### Pixel coordinate grounding data
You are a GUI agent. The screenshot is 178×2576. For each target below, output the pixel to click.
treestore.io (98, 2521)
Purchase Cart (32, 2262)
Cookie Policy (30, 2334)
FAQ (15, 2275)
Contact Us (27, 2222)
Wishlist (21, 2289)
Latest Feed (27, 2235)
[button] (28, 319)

### EXERCISE DESCRIPTION
Restate exactly the lines running from the line with "treestore.io (98, 2521)" to the end of the entries above, both ends included.

### RESULT BELOW
treestore.io (98, 2521)
Purchase Cart (32, 2262)
Cookie Policy (30, 2334)
FAQ (15, 2275)
Contact Us (27, 2222)
Wishlist (21, 2289)
Latest Feed (27, 2235)
[button] (28, 319)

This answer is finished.